Shale’s Comeback: Even as geopolitical tensions in the Middle East threaten to disrupt supply and drive up crude prices, U.S. shale production continues to act as a dampener, reminding us of its lasting impact on the oil market.
- The International Energy Agency predicts a global oil surplus driven by a projected surge in production from the U.S. and other non-OPEC countries despite production cuts agreed upon by OPEC. This production surge, exemplified by the U.S. surpassing Iraq’s exports in November, is expected to outpace the moderating effect of OPEC cuts throughout the year. The surplus could lead to lower oil prices, impacting investments and potentially affecting energy security in countries reliant on oil imports. While OPEC’s cuts may slow the initial production boom, its influence is likely to wane later in the year.
- After a shaky start following Russia’s invasion of Ukraine, U.S. oil production is demonstrating impressive resilience. The U.S. Energy Information Administration (EIA) noted that the United States reached a record-breaking 13.2 million barrels per day as of October 2023, with a slight moderation later in the fourth quarter. The strong performance is expected to continue, with record production figures anticipated in both 2024 and 2025. In a recent move, Saudi Arabia lowered its crude price, likely an attempt to maintain market share in the face of rising U.S. competition.
(Source: Wall Street Journal)
- The war in Ukraine has accelerated Europe’s growing reliance on the U.S. for energy, raising concerns about potential geopolitical risks. This shift comes as Russia’s ostracization forces it to lean towards China and India for its own sales, potentially creating new power dynamics in the global oil market. This dominance could pave the way for a potential ceasefire in Ukraine as Russia and Europe look to find ways to strengthen their position as they try not to be overrun by the two major superpowers.

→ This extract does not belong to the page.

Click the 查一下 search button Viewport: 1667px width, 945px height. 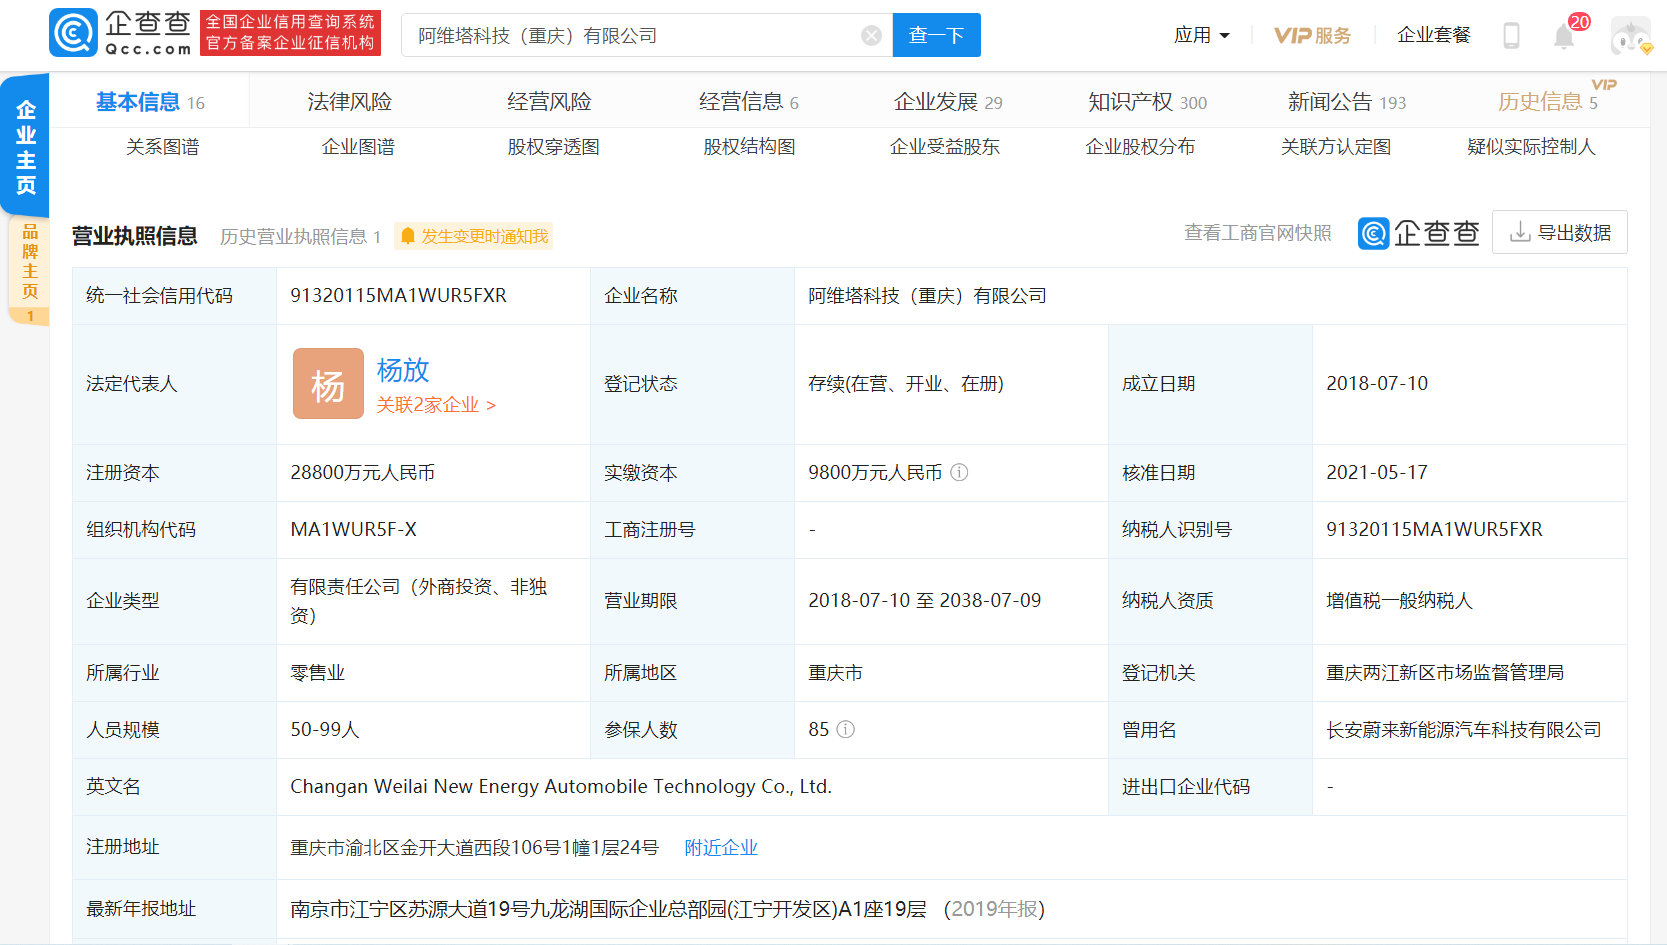click(936, 36)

Other News: The Federal Reserve is proposing a new rule that would require banks to borrow from the discount window at least once a year. This move aims to encourage banks to become more familiar with this emergency lending facility and lessen their reliance on backstops during times of crisis. Japan is aiming to become the fifth country to land an aircraft on the moon. Japan’s space exploration showcases its ambition to compete alongside established players.